Information Density in English Scientific Writing: A Diachronic Perspective
Project B1
The overarching goal of B1 is to gain insights into the role of rational communicative concerns in diachronic language change. Specifically, we are interested in the emergence of sublanguages or registers, i.e. distinctive, fairly persistent functional varieties, focusing on scientific English and its development in the late modern period (1700–1900) up to recent times. We started with the overall hypothesis of communicative optimization, stating that scientific English developed an optimal code for expert-to-expert communication over time. Based on a comprehensive corpus compiled from the publications of the Royal Society of London, we applied selected types of computational language models (e.g. topic models, n-gram models, word embeddings) and combined them with information-based measures (e.g. entropy, surprisal) to capture diachronic variation. Across different models, we observe the same trend of overall decreasing entropy with temporary peaks of high entropy/surprisal (innovation) and a continuous re-assessment of existing linguistic options, manifested by discarding options, shifting options to other contexts of use (diversification), or giving strong preference to one option over alternative ones (conventionalization). The choice-constraining effects associated with diversification and conventionalization point to a general diachronic mechanism for maintaining communicative function, which is a major novel insight arising from our studies.
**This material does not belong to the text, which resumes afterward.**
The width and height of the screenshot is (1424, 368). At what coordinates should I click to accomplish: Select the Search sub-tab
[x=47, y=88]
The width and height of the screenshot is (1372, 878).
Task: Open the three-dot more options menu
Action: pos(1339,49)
In the next project phase we intend to address the following research questions. (RQ 1) Are the linguistic patterns characterizing the diachronic development of scientific language similar across registers/genres or are they different? If similar, this would be evidence of a more general diachronic mechanism. (RQ 2) Within scientific language, what are additional, typical imprints of conventionalization? So far, we have focused on linguistic features of the field of discourse. In order to arrive at a fuller picture of register formation, we now shift our focus to linguistic units and items that encode tenor and mode of discourse, such as formulaic expressions expressing stance and markers of discourse relations. (RQ 3) How can we assess the overall communicative efficiency of scientific language? We argued before that scientific language developed an optimal code for expert communication with a general diachronic preference for compact structures such as noun phrases. Surprisal alone cannot explain the advantages of this trend. Instead, we suspect that more compact structures come with positive effects on (working) memory, such as information locality. Therefore, we plan to investigate the interplay between memory and surprisal.
Focusing on selected linguistic phenomena (multi-word expressions, discourse markers, nominal vs. verbal phrases), we complement a corpus-based, production-oriented approach with selected behavioural, comprehension-oriented studies.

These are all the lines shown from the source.